(Records contained in a dataset)

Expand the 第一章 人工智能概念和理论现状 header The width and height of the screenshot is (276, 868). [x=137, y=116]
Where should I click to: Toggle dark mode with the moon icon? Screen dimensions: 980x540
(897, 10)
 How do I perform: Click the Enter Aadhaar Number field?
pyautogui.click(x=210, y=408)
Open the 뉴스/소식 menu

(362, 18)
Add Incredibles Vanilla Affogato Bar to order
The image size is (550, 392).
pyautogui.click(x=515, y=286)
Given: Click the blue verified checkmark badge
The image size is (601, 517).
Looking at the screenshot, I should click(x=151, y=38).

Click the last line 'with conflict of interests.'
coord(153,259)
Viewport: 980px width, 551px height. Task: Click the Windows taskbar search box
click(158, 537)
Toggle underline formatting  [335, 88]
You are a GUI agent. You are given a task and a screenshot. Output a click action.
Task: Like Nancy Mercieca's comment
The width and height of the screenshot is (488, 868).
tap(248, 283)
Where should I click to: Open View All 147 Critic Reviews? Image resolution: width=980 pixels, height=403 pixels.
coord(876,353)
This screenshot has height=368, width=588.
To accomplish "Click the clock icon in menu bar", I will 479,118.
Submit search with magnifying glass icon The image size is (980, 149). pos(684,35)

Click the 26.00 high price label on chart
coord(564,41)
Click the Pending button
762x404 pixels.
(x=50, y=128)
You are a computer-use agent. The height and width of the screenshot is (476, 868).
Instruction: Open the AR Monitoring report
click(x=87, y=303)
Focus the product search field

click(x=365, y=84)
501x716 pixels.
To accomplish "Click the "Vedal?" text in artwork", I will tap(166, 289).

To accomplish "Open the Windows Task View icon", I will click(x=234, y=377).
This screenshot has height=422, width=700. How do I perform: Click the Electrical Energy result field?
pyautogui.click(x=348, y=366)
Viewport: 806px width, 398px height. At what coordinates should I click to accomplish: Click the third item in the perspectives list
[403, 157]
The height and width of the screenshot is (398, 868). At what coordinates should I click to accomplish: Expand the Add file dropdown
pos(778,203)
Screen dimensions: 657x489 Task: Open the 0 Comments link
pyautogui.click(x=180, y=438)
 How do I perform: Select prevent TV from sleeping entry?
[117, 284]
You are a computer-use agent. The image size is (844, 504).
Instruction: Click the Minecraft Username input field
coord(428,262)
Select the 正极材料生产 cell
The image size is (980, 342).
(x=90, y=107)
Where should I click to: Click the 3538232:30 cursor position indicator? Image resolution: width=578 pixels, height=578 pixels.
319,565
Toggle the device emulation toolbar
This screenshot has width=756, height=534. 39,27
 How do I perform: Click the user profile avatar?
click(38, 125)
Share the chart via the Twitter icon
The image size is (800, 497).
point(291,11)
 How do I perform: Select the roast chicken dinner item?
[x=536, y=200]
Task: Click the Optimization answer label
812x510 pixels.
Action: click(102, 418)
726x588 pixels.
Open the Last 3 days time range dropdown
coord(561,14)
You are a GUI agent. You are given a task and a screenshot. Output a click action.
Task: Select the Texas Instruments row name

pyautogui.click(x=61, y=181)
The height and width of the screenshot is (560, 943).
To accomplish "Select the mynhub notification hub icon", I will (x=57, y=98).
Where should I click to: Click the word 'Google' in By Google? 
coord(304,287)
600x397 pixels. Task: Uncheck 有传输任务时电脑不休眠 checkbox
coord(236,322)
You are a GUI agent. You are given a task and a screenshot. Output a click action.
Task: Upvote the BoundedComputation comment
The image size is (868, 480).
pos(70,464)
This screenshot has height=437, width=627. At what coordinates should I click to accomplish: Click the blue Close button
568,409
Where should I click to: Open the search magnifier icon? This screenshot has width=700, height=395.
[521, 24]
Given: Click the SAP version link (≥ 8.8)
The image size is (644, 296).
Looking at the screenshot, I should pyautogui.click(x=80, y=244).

What needs to be done: All that is wanted is a faithful reproduction of the line above with "Viewport: 980px width, 551px", the line with "Submit search with", and every line in between.

Response below:
Viewport: 980px width, 551px height. Task: Click the Windows taskbar search box
click(158, 537)
Toggle underline formatting  [335, 88]
You are a GUI agent. You are given a task and a screenshot. Output a click action.
Task: Like Nancy Mercieca's comment
The width and height of the screenshot is (488, 868).
tap(248, 283)
Where should I click to: Open View All 147 Critic Reviews? Image resolution: width=980 pixels, height=403 pixels.
coord(876,353)
This screenshot has height=368, width=588.
To accomplish "Click the clock icon in menu bar", I will 479,118.
Submit search with magnifying glass icon The image size is (980, 149). pos(684,35)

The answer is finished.